City Foundations: Perspectives from Archaeology and History of Religion
Keywords:
urbanity, founders, urban founding narratives, Mesopotamia, subcontinent, Uruk, RomeAbstract
In this article, I propose a new reading of different types of historical artifacts and traditions around the idea of a city’s foundation. Rather than taking such stories at face value or to look for dim historical traditions behind them, I start by suggesting to take them seriously as an expression of what is introduced as “urbanity” at the beginning of the article as well as strategies of place-making. Across continents and periods, the importance of one's own city seems to dictate that this place should also have a significant founding figure, a founding narrative, and a founding ritual.

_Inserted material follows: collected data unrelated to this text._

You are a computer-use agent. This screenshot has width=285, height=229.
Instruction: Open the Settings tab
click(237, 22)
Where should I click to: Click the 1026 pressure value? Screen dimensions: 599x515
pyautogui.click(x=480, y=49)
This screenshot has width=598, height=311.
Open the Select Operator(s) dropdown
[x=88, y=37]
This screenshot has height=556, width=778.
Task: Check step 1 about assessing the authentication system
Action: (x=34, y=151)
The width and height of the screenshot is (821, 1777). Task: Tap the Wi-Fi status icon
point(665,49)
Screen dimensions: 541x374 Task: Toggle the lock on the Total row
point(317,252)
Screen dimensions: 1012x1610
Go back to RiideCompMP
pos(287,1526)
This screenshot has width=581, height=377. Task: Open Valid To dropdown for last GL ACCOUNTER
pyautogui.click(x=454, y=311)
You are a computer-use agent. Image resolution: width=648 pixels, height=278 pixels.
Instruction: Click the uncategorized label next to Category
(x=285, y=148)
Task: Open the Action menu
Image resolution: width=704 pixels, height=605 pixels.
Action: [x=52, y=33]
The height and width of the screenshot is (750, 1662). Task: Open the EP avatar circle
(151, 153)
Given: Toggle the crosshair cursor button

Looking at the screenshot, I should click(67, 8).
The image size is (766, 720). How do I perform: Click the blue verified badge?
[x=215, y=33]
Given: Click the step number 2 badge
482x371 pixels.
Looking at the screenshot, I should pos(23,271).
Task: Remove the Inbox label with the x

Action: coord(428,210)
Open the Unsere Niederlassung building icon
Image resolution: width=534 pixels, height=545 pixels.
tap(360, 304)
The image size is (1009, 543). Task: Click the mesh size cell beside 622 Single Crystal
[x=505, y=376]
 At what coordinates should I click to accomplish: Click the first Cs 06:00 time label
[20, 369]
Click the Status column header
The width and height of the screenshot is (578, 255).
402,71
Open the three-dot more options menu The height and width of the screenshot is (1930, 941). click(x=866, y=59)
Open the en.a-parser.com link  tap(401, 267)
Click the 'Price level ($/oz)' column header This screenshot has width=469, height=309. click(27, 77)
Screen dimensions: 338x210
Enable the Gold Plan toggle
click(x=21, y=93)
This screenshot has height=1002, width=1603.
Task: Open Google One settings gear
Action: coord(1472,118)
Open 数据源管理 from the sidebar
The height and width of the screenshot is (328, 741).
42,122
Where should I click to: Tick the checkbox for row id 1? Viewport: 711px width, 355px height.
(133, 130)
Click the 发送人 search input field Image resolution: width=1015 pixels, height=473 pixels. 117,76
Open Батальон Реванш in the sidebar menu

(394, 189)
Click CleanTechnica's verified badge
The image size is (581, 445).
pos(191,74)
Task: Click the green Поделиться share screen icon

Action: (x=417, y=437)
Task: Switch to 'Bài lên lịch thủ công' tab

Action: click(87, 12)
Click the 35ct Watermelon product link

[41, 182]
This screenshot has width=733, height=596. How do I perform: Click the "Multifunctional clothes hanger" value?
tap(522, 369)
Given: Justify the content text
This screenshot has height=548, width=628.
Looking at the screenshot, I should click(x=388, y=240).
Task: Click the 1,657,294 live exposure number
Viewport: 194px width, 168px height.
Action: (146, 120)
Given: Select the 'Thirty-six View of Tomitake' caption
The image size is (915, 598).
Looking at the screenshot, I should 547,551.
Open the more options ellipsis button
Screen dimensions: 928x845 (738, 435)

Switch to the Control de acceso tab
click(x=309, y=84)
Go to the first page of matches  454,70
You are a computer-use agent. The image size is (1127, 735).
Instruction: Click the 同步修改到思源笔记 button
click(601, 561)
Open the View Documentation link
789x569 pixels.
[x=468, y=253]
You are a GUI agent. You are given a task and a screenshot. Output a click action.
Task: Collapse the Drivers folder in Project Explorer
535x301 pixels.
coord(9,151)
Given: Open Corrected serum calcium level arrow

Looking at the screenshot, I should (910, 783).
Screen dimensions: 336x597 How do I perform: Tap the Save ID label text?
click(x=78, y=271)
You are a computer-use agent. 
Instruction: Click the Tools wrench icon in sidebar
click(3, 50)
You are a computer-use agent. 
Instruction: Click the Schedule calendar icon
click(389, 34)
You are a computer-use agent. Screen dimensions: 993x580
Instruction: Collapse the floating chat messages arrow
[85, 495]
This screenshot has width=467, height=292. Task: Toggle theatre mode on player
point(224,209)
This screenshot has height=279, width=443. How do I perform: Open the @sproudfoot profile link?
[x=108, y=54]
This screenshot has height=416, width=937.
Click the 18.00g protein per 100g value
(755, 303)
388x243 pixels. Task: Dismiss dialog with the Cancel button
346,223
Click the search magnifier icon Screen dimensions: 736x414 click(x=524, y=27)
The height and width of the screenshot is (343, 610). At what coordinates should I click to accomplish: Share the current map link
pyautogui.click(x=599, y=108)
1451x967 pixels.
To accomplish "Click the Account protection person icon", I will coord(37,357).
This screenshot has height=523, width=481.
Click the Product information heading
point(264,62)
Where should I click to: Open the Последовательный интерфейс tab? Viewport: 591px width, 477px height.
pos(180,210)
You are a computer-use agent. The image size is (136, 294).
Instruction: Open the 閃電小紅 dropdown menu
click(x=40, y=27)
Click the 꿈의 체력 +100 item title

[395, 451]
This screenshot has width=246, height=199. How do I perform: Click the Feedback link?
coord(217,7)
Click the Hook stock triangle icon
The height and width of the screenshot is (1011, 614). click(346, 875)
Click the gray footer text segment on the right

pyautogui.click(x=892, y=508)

From early on, urbanites have wanted to live not only in places of importance but in a place that belongs to a special, indeed the highest class of places, that is, in “cities” or their equivalents. In order to plausible this hermeneutic approach, narratives about founders of cities and about rituals to found sacred center of such cities, a city-temple, or even the city as a whole, are analyzed. They cover ideas about founding cities in the Indian Arthashastra and the Roman architectural treatise by Vitruvius, the Gilgamesh narrative for the foundation of Mesopotamian Uruk, and the late 1st millennium BCE foundation narrative of Rome, a ritual ascribed to the twins Romulus and Remus.